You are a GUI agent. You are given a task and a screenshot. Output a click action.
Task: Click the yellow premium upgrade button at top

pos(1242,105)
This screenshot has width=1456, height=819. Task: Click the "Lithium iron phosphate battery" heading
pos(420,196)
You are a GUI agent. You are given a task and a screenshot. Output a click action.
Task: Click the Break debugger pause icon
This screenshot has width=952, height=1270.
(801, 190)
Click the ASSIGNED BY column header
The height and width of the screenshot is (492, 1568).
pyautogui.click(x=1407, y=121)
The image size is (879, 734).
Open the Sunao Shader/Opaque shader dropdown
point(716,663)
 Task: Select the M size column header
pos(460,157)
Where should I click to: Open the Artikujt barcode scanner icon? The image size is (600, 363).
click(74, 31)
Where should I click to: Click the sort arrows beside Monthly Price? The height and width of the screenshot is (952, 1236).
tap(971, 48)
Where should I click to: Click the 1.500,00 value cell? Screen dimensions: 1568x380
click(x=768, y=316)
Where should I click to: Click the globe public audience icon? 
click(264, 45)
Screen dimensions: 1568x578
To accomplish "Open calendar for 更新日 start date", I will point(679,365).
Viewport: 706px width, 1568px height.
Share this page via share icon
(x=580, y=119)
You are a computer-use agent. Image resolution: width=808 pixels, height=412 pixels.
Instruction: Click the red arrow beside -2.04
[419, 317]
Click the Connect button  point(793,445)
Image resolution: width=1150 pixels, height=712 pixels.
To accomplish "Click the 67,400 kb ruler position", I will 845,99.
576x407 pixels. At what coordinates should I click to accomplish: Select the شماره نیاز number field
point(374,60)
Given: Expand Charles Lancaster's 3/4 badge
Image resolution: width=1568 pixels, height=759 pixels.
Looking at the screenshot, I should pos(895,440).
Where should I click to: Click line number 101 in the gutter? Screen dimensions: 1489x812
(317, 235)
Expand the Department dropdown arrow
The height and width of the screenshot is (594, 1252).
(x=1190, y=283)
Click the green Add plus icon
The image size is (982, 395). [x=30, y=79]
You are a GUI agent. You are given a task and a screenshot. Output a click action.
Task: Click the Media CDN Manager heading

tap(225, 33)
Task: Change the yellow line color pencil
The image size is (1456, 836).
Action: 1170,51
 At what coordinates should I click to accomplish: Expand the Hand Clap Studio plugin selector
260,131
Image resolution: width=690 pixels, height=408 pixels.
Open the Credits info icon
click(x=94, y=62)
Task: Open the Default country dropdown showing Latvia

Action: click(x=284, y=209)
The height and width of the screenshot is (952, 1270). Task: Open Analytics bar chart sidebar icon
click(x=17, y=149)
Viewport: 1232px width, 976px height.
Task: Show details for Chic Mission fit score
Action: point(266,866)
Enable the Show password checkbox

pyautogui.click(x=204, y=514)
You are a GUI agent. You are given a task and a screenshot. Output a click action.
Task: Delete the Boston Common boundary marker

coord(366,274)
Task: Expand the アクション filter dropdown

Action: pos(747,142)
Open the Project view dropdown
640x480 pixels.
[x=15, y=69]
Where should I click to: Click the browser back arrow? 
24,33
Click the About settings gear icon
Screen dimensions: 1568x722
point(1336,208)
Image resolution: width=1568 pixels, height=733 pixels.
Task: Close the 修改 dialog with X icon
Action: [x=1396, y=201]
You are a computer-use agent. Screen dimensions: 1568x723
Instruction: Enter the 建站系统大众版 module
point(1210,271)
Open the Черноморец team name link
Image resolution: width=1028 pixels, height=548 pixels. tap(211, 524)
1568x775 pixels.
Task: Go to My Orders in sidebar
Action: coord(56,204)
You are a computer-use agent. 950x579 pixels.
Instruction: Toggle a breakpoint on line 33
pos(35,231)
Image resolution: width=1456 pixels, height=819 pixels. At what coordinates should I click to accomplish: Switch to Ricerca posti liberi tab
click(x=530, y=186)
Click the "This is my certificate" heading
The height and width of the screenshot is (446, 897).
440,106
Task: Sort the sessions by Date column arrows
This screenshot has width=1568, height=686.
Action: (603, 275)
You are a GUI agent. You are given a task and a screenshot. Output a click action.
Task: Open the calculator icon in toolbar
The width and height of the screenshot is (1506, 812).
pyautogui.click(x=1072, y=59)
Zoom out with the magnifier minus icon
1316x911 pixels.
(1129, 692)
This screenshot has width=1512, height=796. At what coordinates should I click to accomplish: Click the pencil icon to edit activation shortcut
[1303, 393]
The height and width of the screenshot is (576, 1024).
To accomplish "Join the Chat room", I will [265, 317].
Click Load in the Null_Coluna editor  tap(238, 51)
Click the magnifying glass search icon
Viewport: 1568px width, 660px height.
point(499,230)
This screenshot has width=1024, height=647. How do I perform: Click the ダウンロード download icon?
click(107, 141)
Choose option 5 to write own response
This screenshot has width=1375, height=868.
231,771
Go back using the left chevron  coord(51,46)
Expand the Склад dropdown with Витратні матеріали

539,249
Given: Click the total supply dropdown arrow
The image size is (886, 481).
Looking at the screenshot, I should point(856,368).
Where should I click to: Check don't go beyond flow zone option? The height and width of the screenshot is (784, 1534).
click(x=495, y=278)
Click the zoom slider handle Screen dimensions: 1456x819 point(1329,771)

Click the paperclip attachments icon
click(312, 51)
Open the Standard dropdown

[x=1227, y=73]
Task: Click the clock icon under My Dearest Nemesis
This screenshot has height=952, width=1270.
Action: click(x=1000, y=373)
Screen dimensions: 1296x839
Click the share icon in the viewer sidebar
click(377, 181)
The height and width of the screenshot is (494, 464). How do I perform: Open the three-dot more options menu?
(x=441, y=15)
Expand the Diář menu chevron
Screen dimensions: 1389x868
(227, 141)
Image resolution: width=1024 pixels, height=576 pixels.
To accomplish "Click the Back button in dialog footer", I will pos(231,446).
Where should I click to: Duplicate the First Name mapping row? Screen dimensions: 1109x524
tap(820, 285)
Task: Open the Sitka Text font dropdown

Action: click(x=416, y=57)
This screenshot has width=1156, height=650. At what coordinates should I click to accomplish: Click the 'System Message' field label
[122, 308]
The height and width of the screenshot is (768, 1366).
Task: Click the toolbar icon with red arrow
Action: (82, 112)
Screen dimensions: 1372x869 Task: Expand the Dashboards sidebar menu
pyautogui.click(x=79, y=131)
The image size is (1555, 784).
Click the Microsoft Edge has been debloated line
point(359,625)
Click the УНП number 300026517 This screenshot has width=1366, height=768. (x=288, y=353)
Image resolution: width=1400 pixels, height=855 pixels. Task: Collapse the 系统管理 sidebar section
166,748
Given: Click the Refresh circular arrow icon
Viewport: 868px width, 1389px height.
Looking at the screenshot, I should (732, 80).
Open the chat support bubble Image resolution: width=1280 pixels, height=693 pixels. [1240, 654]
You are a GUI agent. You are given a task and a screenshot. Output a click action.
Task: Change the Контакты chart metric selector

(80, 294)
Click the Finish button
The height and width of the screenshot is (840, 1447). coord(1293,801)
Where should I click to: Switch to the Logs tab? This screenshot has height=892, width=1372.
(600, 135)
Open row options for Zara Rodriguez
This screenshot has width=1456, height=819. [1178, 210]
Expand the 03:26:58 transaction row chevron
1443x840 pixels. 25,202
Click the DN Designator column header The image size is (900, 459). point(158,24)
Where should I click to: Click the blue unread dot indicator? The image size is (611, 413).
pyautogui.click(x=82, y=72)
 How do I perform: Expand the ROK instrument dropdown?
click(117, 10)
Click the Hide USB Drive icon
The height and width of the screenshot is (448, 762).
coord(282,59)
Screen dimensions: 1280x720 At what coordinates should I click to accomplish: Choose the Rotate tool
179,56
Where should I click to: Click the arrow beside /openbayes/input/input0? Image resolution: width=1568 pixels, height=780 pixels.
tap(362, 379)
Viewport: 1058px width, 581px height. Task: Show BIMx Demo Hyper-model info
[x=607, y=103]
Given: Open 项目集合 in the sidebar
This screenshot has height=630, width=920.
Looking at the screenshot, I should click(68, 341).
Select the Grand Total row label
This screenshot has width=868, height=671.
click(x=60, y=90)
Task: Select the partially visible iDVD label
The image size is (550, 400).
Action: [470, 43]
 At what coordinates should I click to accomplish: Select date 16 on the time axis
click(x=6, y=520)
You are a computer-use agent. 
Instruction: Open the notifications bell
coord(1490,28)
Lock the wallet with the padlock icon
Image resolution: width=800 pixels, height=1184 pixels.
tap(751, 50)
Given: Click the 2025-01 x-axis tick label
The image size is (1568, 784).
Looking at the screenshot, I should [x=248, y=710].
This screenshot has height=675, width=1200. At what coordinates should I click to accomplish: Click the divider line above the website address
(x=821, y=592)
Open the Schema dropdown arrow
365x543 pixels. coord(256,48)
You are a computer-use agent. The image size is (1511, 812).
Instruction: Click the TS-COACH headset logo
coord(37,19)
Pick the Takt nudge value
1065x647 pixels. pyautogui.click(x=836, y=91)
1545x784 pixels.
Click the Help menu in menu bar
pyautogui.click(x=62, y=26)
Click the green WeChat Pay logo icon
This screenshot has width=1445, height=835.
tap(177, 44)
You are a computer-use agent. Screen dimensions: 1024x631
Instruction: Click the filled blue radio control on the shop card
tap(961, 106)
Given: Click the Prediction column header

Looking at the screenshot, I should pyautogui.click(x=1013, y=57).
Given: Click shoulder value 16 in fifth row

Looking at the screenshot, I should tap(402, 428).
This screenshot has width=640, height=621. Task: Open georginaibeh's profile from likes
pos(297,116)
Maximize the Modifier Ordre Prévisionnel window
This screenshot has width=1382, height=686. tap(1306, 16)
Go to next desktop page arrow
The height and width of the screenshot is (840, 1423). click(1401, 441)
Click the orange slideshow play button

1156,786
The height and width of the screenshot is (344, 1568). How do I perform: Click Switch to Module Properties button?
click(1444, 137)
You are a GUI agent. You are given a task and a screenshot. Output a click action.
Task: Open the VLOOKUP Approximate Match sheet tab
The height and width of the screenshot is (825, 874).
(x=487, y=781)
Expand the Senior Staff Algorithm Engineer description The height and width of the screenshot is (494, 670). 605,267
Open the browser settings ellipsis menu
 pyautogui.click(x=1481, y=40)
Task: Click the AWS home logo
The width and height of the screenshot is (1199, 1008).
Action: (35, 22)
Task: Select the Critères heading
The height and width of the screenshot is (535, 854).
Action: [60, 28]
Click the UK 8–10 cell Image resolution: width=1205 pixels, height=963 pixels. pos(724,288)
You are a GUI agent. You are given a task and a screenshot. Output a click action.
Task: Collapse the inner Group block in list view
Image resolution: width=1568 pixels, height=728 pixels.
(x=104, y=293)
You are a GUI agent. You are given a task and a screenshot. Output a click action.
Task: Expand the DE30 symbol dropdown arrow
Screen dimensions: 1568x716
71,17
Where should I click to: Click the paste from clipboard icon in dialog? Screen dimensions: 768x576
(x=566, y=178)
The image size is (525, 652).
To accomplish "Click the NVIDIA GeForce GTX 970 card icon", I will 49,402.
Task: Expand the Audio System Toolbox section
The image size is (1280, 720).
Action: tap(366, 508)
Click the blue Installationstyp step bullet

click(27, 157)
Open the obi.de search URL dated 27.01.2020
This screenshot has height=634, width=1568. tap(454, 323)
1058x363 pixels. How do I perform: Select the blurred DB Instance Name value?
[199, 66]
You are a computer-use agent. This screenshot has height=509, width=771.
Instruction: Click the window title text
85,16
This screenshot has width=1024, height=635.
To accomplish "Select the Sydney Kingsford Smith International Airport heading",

***

● **Direction**
Rewrite the records from the line that has "Viewport: 1058px width, 581px" through the line that has "(x=821, y=592)", changing "notifications bell" to "alert bell" and leaving everything else as it is.

● **Solved exercise**
Viewport: 1058px width, 581px height. Task: Show BIMx Demo Hyper-model info
[x=607, y=103]
Given: Open 项目集合 in the sidebar
This screenshot has height=630, width=920.
Looking at the screenshot, I should click(68, 341).
Select the Grand Total row label
This screenshot has width=868, height=671.
click(x=60, y=90)
Task: Select the partially visible iDVD label
The image size is (550, 400).
Action: [470, 43]
 At what coordinates should I click to accomplish: Select date 16 on the time axis
click(x=6, y=520)
You are a computer-use agent. 
Instruction: Open the alert bell
coord(1490,28)
Lock the wallet with the padlock icon
Image resolution: width=800 pixels, height=1184 pixels.
tap(751, 50)
Given: Click the 2025-01 x-axis tick label
The image size is (1568, 784).
Looking at the screenshot, I should [x=248, y=710].
This screenshot has height=675, width=1200. At what coordinates should I click to accomplish: Click the divider line above the website address
(x=821, y=592)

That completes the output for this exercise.